I'm hosting a brunch on Sunday morning...mostly because a majority of our guests are from OOT so we wanted to feed them before they had to get on the road/to the airport.
i won't be opening gifts in front of anyone, mostly because i expect that we'll get mostly cards with checks in them. After FSIL's wedding, she had a gift openeing (just her parents, FSIL, FBIL, me, and FI) and was announcing the check amounts and it was super awkward. Also FMIL was writing down what everyone gave so that she would "know what to give their kids when they get married" which always rubs me the wrong way. I will be telling no one what anyone else gives us. it's not their business.
Like I said, I TOTALLY believe you really want to get married at this ceremony venue. I believe it's important to you. If that's the case, though, either you need to change your reception venue needs and book a reception venue closer to the ceremony (on the same day), or you need to change your ceremony venue.
"Love is the one thing we're capable of perceiving that transcends time and space."
Absolutely there is!
Have your ceremony start at 11:30pm on New Year's Eve and your reception IMMEDIATELY following.
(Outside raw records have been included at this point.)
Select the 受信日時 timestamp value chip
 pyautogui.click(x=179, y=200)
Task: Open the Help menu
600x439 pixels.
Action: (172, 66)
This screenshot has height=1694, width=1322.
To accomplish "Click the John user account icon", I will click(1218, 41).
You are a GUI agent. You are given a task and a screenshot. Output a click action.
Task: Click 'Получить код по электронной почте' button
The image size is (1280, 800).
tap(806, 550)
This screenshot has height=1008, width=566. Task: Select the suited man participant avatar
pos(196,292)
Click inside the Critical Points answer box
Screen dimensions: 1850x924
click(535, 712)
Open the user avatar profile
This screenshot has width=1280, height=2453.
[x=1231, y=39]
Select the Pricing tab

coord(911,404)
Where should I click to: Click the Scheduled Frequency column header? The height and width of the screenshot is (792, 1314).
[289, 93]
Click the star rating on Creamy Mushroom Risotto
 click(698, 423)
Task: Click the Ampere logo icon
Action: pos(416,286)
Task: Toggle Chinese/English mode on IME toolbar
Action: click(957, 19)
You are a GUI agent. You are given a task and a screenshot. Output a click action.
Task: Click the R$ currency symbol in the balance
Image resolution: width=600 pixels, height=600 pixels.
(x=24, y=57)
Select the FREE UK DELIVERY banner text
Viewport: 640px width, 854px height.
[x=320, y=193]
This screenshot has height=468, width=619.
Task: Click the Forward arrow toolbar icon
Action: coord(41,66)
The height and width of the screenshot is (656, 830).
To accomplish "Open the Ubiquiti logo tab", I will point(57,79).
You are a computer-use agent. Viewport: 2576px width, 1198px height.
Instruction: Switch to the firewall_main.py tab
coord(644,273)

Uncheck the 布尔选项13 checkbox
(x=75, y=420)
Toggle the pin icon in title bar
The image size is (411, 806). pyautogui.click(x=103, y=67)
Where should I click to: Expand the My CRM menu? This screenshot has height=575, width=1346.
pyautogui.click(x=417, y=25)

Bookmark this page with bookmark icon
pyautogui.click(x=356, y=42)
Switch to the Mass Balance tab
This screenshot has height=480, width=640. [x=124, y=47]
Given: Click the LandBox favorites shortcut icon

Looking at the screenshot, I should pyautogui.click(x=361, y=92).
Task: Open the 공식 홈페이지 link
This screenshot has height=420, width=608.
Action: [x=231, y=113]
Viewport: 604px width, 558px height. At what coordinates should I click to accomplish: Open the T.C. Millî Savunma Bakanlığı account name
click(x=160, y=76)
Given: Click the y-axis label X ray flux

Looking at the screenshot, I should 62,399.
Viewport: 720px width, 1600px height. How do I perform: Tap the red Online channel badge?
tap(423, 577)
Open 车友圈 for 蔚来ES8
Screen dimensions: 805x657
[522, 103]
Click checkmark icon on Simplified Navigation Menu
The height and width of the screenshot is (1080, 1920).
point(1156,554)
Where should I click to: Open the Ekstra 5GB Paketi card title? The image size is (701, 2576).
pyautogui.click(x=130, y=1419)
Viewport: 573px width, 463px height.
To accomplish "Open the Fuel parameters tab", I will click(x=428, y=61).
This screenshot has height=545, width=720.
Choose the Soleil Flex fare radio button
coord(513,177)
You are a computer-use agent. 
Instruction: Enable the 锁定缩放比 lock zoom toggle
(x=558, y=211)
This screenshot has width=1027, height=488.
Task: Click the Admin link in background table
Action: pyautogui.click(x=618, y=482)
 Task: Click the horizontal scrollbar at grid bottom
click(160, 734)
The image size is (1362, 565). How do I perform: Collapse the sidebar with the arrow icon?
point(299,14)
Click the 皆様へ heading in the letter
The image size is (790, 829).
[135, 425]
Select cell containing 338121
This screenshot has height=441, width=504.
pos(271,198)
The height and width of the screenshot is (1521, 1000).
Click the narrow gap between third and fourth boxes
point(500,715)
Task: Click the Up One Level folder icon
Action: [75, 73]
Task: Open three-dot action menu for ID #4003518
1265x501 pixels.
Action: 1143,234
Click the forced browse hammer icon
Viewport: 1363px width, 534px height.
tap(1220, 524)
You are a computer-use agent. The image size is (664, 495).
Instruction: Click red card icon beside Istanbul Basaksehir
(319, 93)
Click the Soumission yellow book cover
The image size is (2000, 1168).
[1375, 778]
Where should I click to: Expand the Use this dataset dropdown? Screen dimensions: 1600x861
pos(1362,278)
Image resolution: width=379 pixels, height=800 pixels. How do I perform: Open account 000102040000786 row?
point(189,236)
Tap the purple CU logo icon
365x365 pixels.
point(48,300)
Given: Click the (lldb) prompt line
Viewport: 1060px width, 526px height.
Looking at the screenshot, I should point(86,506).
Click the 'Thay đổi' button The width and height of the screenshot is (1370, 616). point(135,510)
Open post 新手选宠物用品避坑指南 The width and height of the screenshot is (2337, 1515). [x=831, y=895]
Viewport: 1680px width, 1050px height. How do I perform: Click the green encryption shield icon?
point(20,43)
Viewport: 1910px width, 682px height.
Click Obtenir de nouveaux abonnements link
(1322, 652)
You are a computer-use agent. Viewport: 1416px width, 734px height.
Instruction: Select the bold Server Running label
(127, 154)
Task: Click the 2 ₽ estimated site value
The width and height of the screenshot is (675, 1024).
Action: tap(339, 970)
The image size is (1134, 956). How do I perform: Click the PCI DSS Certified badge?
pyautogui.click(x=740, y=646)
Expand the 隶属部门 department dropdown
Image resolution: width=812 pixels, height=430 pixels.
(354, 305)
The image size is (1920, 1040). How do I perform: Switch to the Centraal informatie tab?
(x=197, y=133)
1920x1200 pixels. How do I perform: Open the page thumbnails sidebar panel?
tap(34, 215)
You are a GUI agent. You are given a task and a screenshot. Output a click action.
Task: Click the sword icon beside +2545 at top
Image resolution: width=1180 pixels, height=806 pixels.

At the same location.
The pleasure of your company is requested
at the marriage of
Bride's Full Name
and
Groom's Full Name
Day, date
time o'clock
Forest Lawn Location
Glendale, California
(separate reception card)
Reception
time o'clock
XYZ Restaurant
Address
Glendale, California
First, hosting your ceremony guests with food and drinks is not a negotiable. If you have guests you must host them (the reception) and it must be appropriate to the time of day. That means that if the ceremony and reception overlap with a meal time then you need to serve a meal. If I were you I would make reservations at a restaurant for after the ceremony, on your dime, of course.
Second, the party the next day is not your reception and it should be as un-receptionlike as possible. You will have already had your reception; this will be just a celebration of your marriage. A party, basically.
I have to say, though, I don't believe that you can't find anywhere in Glendale or within half an hour of Glendale to have a reception for 105 people. Have you thought outside the box? Museums, art exhibits, parks, libraries, community centers? It would solve a lot of your problems to have everything all in one day.